• GIVEN ENTRIES

◇ ◇ ◇ ◇ ◇ ◇ ◇

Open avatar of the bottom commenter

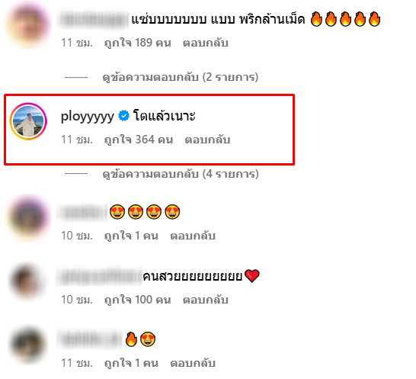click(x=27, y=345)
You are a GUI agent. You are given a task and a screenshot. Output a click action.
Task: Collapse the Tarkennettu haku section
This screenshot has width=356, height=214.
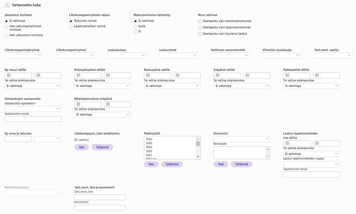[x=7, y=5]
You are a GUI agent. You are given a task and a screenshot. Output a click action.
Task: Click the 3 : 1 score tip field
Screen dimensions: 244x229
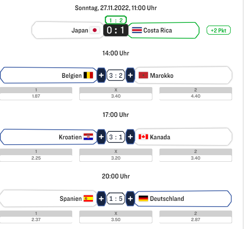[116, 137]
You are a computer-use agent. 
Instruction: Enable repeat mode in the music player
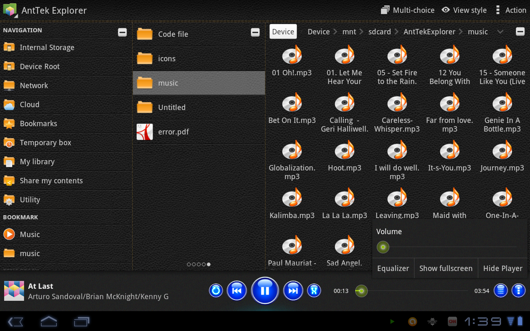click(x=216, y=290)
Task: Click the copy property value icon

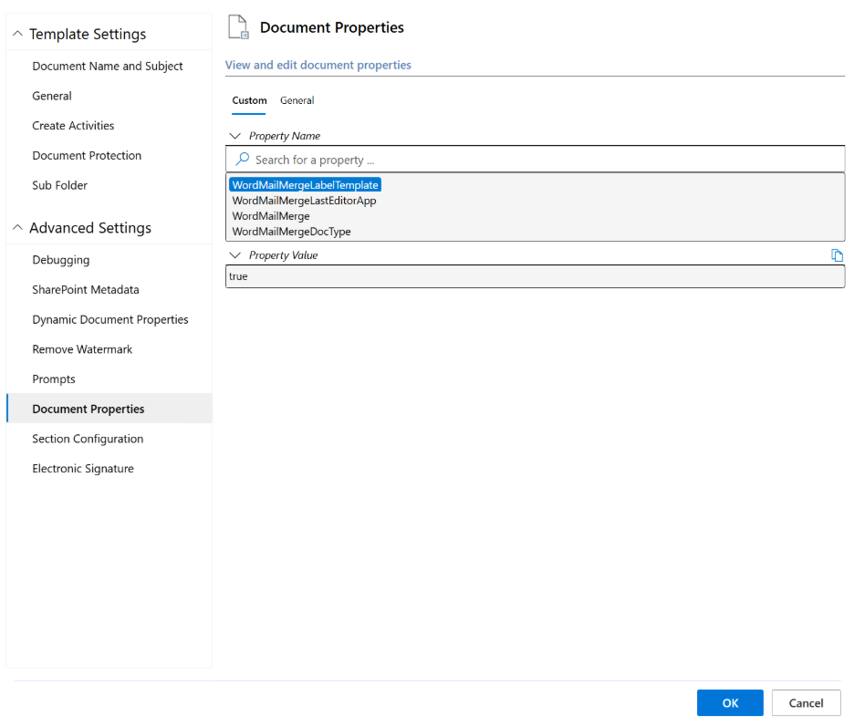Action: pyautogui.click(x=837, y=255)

◇ ◇ ◇ ◇ ◇ ◇ ◇

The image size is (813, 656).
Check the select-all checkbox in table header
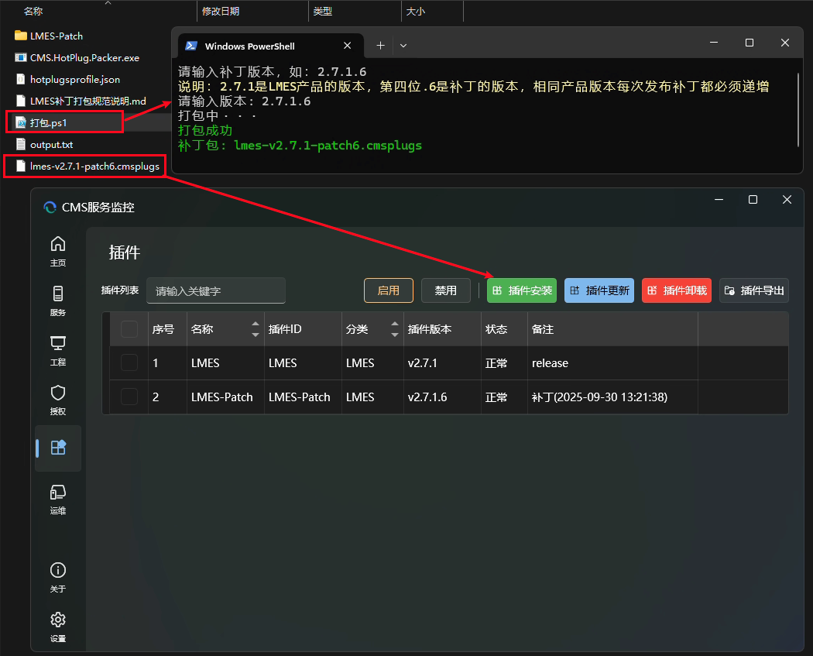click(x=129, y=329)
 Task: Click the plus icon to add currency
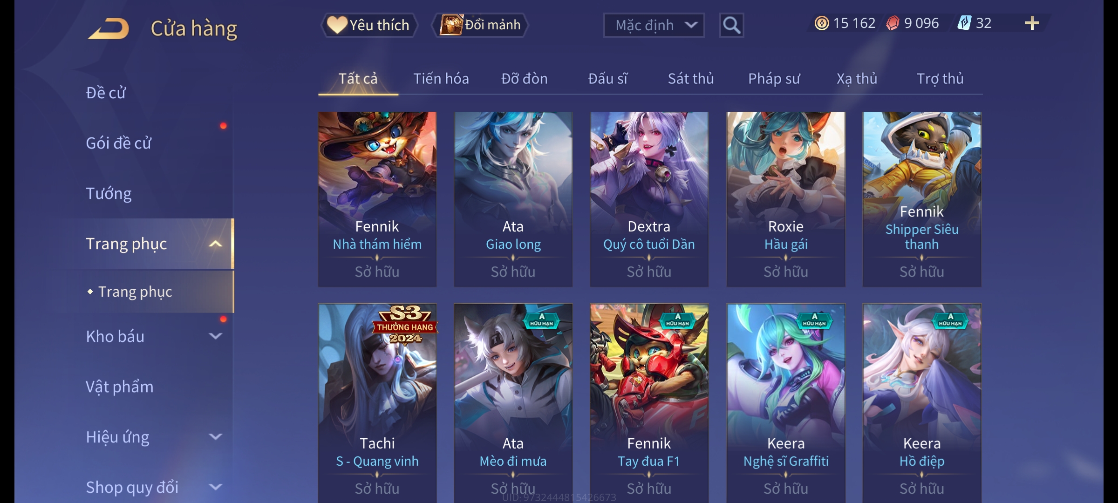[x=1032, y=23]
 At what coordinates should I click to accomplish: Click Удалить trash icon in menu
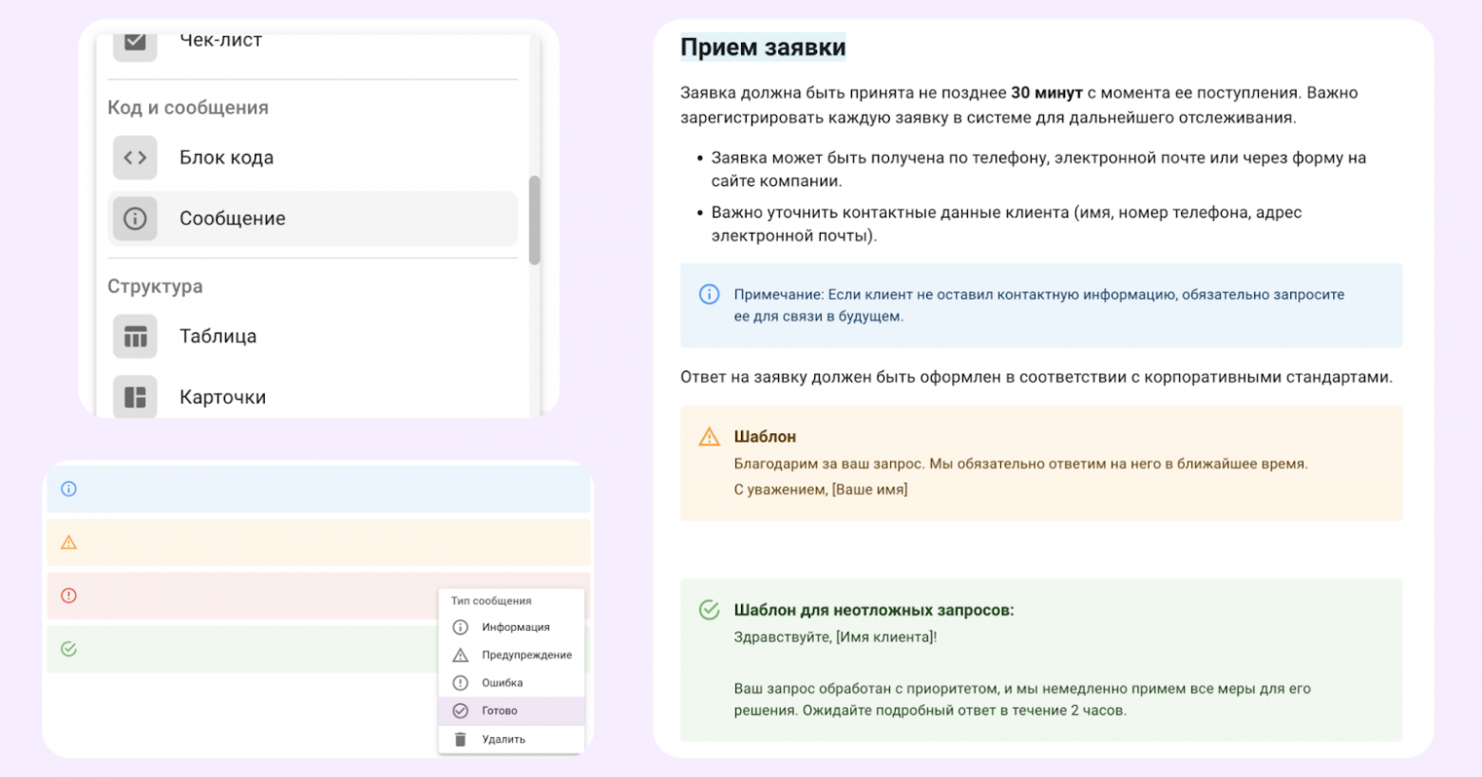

◇ ◇ ◇ ◇ ◇ ◇ ◇

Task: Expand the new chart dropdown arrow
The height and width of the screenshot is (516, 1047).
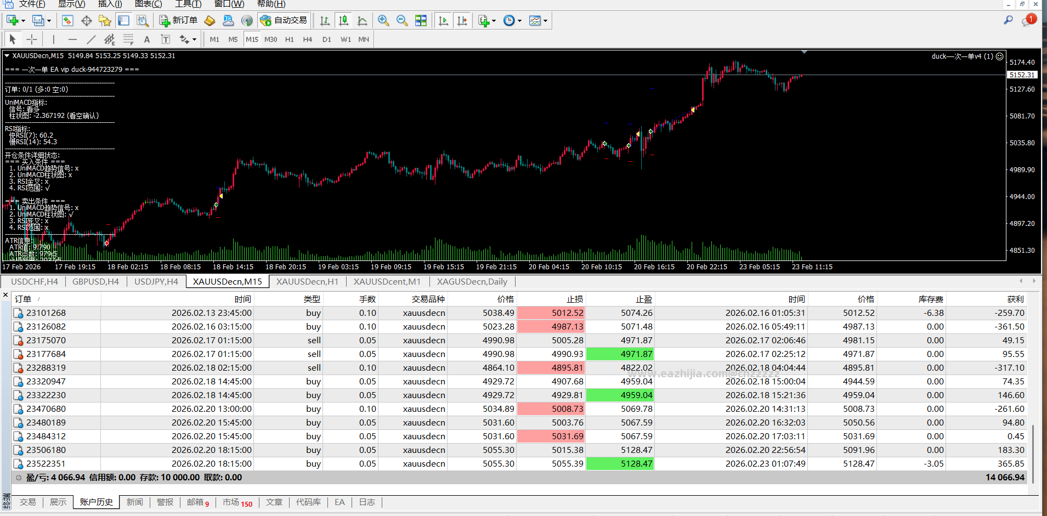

◇ ◇ ◇ ◇ ◇ ◇ ◇

• TASK OBJECTIVE
In the entries above, which lines run from the one with "The image size is (813, 656)." up to and including the one with "At what coordinates"? Write them out exactly, without the pictures.

• RESULT FOR THIS TASK
The image size is (813, 656).
Check the select-all checkbox in table header
click(x=129, y=329)
 Task: Click the plus icon to add currency
[x=1032, y=23]
 At what coordinates should I click to accomplish: Click Удалить trash icon in menu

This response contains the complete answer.